Before we talk numbers, let’s talk emotion.
Every market bubble is built on human behavior: hope, excitement, greed, denial, fear, and, finally, despair. These emotions don’t just move the chart; they are the chart.
Look at the image above, the Stages in a Bubble.
It starts quietly in the Stealth Phase, when only a few “smart money” investors are willing to take the risk. Confidence builds in the Awareness Phase, as institutional investors begin to buy in. Then comes the Mania Phase, when the public floods in fueled by media attention, enthusiasm, and the belief in a “new paradigm.”
This is where emotion takes control.
Greed and euphoria replace logic. Everyone wants in, and no one wants to miss out. Prices soar far above fundamentals until one small shift turns confidence into fear. Then comes the Blow-off Phase: denial, panic, capitulation, and despair.

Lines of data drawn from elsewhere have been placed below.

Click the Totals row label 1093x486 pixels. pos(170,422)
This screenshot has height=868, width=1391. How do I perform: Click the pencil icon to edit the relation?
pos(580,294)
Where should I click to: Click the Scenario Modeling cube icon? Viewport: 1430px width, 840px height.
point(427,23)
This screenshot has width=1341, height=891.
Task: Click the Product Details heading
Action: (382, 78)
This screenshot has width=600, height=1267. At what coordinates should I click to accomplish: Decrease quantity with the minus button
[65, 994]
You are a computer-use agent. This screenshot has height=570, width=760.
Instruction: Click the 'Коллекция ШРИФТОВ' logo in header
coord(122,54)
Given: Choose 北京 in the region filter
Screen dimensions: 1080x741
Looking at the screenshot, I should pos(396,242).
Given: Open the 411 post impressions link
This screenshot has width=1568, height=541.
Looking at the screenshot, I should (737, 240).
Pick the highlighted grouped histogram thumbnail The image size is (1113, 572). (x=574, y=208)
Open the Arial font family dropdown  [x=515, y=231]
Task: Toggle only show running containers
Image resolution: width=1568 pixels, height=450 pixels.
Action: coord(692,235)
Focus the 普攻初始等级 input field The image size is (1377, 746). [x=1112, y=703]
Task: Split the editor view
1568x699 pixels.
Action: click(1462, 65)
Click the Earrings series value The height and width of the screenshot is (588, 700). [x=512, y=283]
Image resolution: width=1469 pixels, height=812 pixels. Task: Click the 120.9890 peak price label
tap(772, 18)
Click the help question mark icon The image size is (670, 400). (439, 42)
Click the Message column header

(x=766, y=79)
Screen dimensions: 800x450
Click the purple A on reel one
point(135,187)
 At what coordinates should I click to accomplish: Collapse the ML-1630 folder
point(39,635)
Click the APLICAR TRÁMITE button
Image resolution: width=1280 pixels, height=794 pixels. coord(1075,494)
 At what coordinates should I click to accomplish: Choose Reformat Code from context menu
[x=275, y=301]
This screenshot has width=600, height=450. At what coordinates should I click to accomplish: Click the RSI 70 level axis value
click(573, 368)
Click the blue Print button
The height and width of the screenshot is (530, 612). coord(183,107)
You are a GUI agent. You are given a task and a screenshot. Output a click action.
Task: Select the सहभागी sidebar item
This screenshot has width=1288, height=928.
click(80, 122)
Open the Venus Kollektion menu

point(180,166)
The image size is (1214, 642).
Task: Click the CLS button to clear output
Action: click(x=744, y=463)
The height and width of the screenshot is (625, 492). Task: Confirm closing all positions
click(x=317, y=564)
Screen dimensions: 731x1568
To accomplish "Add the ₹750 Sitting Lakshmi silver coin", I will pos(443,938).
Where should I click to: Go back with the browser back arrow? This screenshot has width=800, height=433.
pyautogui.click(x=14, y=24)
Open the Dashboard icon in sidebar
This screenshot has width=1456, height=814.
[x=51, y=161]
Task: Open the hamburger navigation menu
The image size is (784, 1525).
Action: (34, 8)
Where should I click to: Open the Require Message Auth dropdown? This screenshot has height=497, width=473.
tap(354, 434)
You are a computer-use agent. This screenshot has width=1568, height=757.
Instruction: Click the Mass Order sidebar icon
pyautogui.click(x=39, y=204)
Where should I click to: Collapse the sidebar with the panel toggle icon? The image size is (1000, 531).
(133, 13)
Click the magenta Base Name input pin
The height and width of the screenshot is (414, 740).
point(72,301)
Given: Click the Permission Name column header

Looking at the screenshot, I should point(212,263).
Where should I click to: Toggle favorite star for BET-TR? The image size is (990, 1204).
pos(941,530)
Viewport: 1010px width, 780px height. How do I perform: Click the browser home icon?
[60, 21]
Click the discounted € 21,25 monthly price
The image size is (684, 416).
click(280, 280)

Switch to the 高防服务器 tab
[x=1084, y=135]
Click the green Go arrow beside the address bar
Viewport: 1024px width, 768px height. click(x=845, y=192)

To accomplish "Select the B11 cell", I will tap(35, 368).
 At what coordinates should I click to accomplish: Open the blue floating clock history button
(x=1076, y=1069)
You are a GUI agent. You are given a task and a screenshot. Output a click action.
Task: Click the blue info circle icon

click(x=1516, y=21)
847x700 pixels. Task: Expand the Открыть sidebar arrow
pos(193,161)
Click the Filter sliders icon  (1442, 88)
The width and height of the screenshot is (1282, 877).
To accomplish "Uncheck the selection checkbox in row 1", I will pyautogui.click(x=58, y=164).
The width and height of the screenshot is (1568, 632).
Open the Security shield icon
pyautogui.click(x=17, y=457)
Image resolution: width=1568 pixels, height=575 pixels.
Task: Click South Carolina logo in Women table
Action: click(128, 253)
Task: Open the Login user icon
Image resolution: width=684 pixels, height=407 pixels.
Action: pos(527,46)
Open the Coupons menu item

That emotional rollercoaster has repeated itself for centuries from tulips to dot-coms to crypto. The names change, but the feelings don’t.

Take Yahoo as an Example:
In January 1998, Yahoo traded around $4 a share. By December 1999, it had skyrocketed to $118. All along the way, traditional money managers, what I like to call the “fundamentalists” warned it was overvalued. And yet, they missed a move of nearly 3,000%.
The modern investor, however, recognizes opportunity. They ride the momentum while managing risk, selling gradually into strength or using trailing stops to lock in gains. When Yahoo eventually collapsed back to $4.50 by September 2001, the disciplined investor had already secured profits and moved on.
So, which investor do you want to be?
Now, as AI headlines dominate and everyone wants a piece of the action, we’re clearly deep into the Public Phase .There’s media attention, enthusiasm, and that unmistakable sense of “this time it’s different.” It’s not unlike the start of the Mania Phase on the chart above, where greed and excitement take over logic, and prices start rising simply because they’re rising.
So when people ask me, “Is this an AI bubble?”, my answer is simple:
Yes, maybe and that’s okay. The opportunity is real, but so are the emotions that can derail it. The goal isn’t to avoid volatility, it’s to navigate it with awareness, strategy, and support.
If you don’t have the nerves or time to handle that alone, work with a coach or advisor who understands the emotional side of investing. Because in every bubble, there’s wealth made by those who manage risk, not by those who avoid the moment.